==== Input data ====
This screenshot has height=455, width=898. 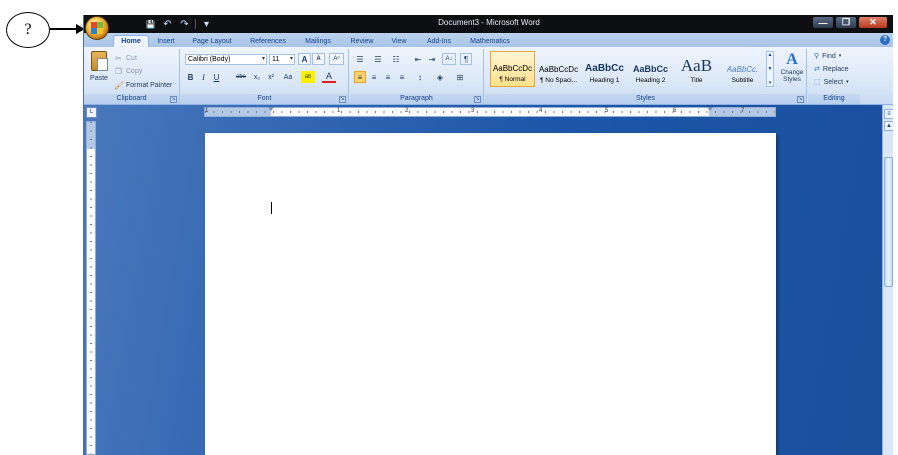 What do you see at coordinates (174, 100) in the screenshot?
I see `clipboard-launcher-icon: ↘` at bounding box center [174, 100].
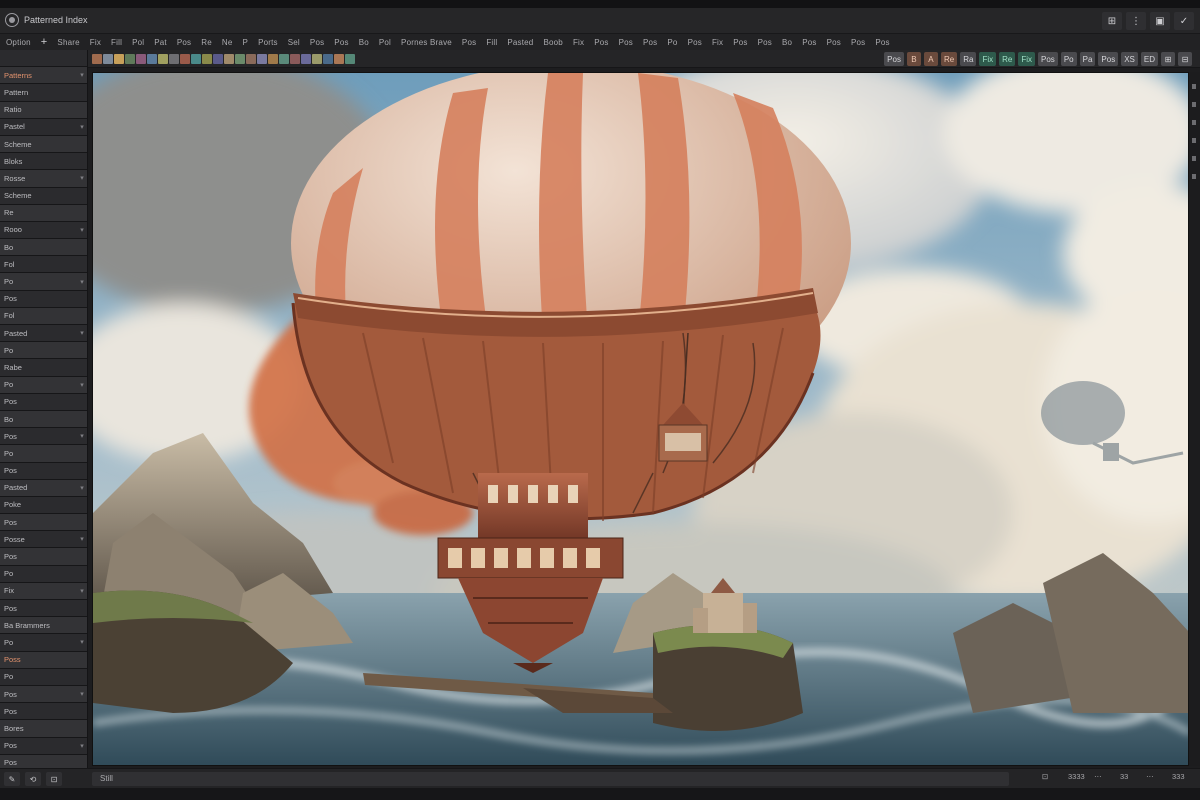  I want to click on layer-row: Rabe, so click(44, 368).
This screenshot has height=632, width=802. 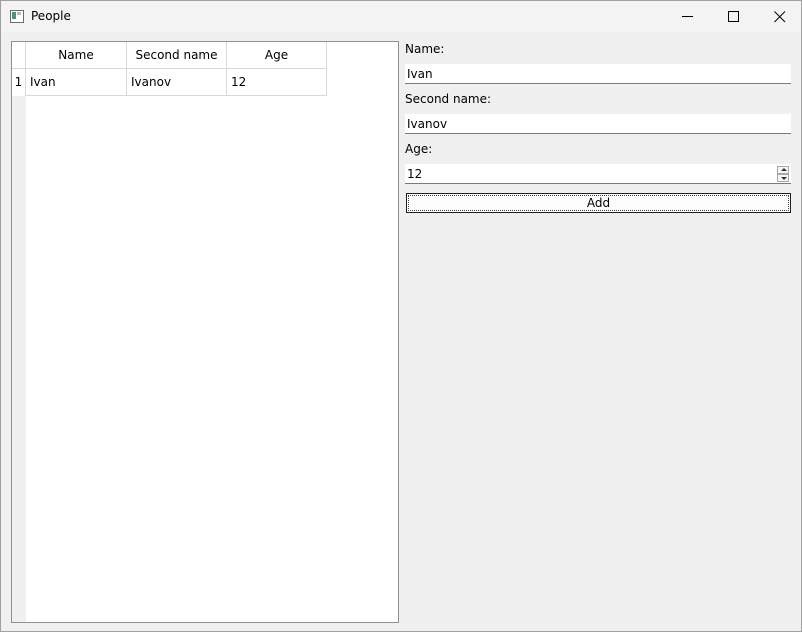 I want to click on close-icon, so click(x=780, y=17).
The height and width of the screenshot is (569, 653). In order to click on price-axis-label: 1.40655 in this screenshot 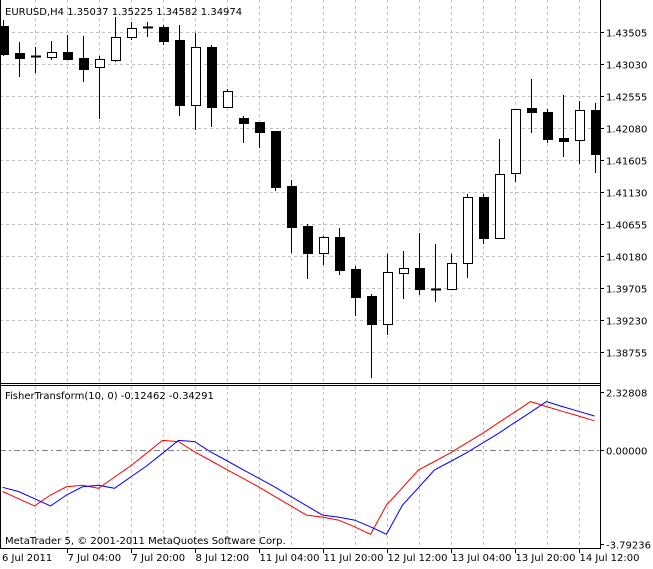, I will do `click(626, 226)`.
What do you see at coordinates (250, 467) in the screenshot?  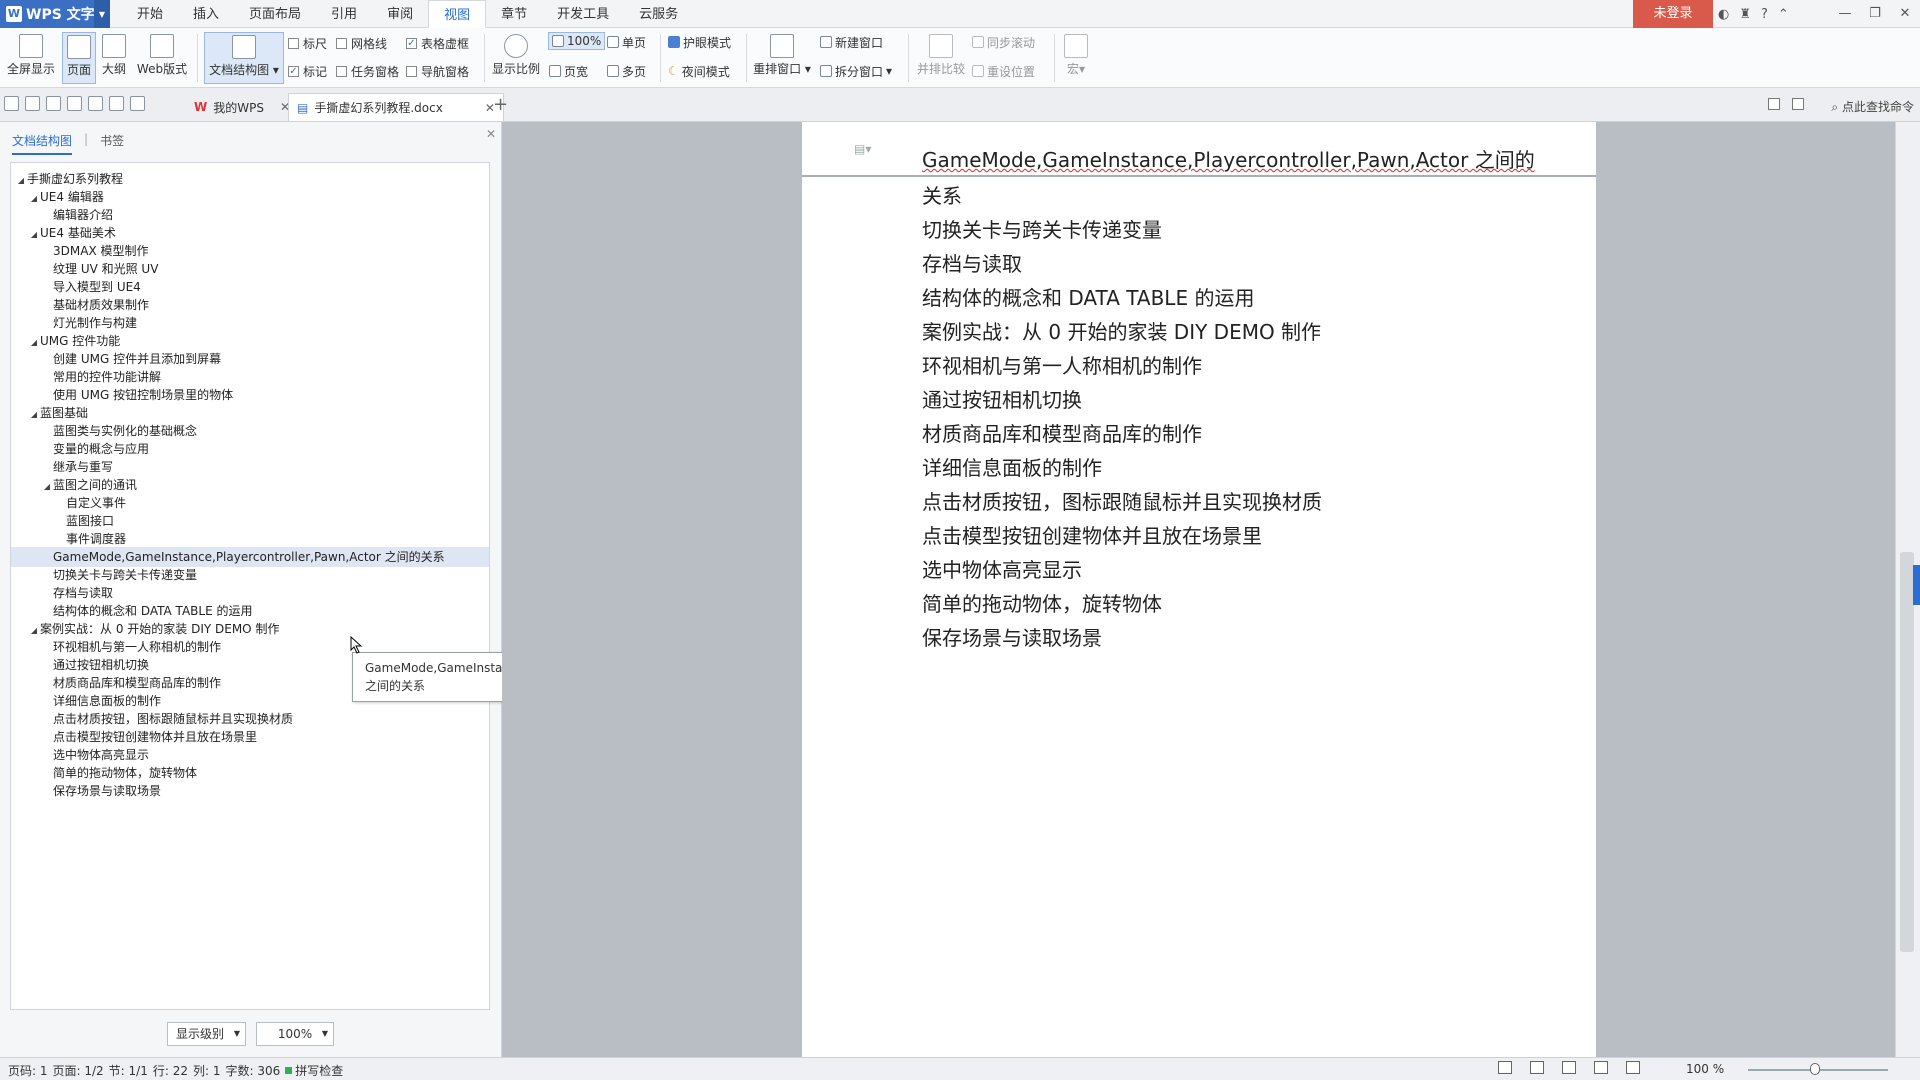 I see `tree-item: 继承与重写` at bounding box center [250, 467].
====
==== Input data ====
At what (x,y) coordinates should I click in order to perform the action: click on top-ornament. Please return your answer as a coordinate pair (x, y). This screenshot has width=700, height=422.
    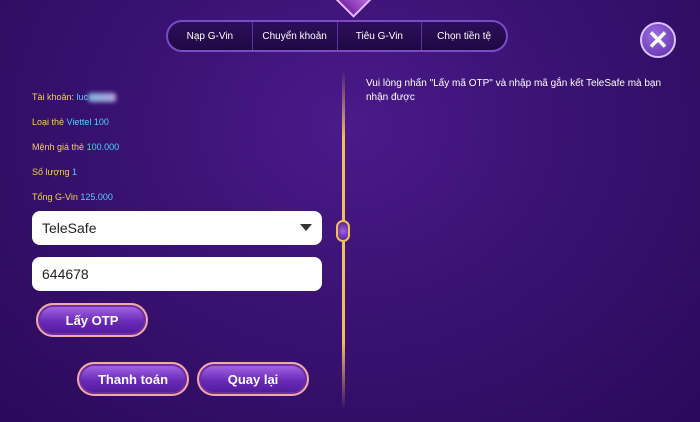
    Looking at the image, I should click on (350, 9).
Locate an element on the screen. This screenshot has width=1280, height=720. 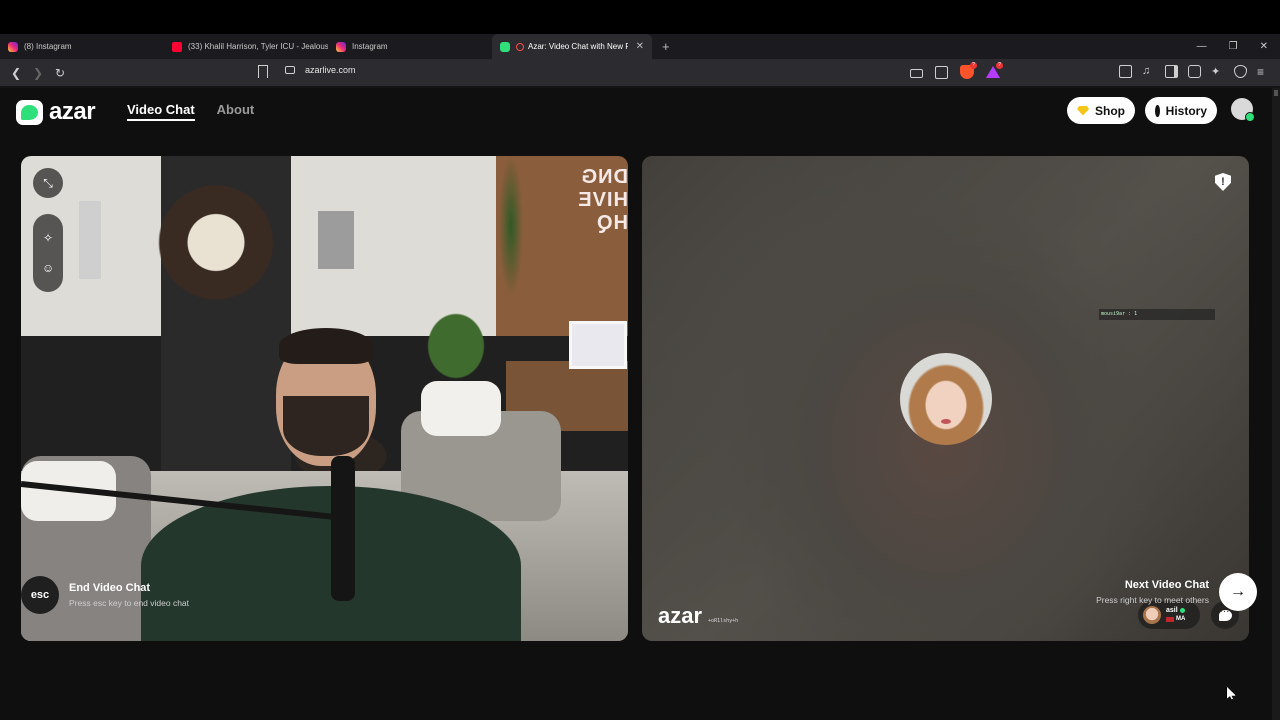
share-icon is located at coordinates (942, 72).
====
==== Input data ====
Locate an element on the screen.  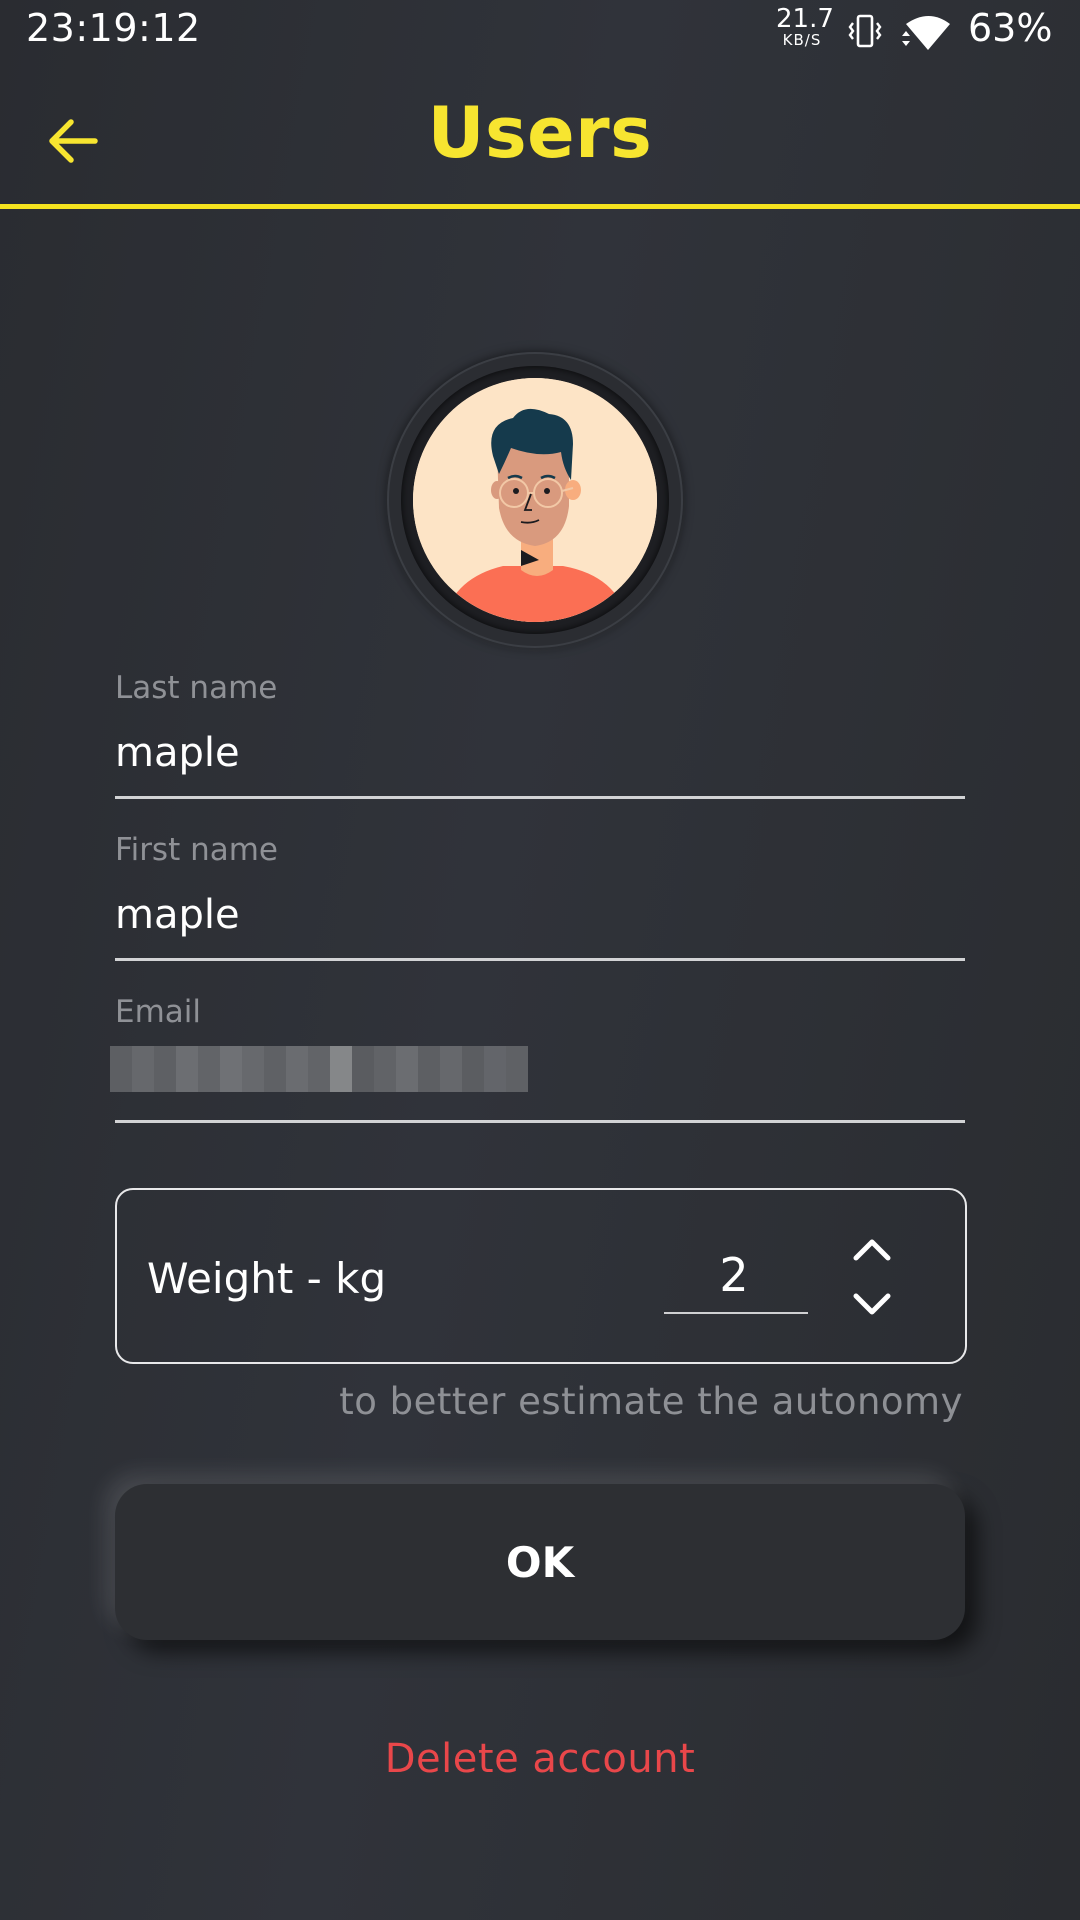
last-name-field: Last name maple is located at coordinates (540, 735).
====
Rewrite the items starting at the line that contains "At what (x,y)" and ending at the line that contains "Looking at the", with "top-ornament" changed to "header-ornament" and everything else left as it is. Leave out the pictures.

** Your response **
At what (x,y) coordinates should I click in order to perform the action: click on header-ornament. Please return your answer as a coordinate pair (x, y). This screenshot has width=700, height=422.
    Looking at the image, I should click on (350, 9).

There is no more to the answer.